SHORT TASK → Please update the entries from the line holding "Go to previous page arrow" through the end of the entries, inclusive, replacing "black button" with "white button" and leaving everything else unchanged. Give back only those lines.

═════ DATA LINES

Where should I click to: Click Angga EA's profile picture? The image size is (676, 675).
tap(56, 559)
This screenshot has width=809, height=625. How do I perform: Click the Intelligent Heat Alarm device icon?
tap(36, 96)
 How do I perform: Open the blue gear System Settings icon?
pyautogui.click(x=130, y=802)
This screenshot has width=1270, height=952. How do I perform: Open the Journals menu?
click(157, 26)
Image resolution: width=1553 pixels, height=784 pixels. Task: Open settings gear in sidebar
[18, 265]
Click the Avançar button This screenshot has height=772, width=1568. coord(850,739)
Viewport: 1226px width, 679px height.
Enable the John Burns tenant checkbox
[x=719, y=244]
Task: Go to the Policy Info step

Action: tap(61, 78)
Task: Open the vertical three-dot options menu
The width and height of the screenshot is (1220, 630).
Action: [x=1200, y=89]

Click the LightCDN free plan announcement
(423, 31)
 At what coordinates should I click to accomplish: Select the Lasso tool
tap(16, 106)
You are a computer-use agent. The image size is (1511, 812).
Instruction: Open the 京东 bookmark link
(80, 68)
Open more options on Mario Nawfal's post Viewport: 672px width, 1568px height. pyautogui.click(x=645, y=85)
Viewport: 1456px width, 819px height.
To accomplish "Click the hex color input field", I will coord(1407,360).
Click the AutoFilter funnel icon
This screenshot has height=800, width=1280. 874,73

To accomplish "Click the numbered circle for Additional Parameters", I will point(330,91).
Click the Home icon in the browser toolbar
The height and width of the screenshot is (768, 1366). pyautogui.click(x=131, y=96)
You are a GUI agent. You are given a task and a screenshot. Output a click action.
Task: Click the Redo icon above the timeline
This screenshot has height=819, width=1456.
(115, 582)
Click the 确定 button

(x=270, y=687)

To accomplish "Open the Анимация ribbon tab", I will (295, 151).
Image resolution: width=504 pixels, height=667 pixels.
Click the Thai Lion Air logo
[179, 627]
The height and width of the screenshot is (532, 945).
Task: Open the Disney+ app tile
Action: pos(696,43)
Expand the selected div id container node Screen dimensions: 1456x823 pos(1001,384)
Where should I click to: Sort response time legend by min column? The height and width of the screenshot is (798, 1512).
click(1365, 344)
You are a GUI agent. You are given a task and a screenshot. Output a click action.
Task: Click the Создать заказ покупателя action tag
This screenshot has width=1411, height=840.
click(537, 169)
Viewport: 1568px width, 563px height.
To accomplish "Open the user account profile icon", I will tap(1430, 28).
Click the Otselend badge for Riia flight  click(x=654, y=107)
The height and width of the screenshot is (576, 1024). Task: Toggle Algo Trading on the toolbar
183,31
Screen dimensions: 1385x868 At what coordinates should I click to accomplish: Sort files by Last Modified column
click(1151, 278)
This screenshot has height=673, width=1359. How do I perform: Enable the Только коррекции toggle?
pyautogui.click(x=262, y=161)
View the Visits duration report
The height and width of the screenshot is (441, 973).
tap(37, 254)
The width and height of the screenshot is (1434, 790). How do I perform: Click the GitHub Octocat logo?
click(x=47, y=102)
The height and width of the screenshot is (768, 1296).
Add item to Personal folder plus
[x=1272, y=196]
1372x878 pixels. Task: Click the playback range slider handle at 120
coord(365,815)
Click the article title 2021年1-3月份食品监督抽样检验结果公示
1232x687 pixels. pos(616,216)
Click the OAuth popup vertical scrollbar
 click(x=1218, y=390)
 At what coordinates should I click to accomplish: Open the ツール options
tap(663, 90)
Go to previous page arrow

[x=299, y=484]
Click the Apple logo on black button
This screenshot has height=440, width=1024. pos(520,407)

══════════

RESPONSE TO THE TASK →
Go to previous page arrow

[x=299, y=484]
Click the Apple logo on white button
This screenshot has height=440, width=1024. pos(520,407)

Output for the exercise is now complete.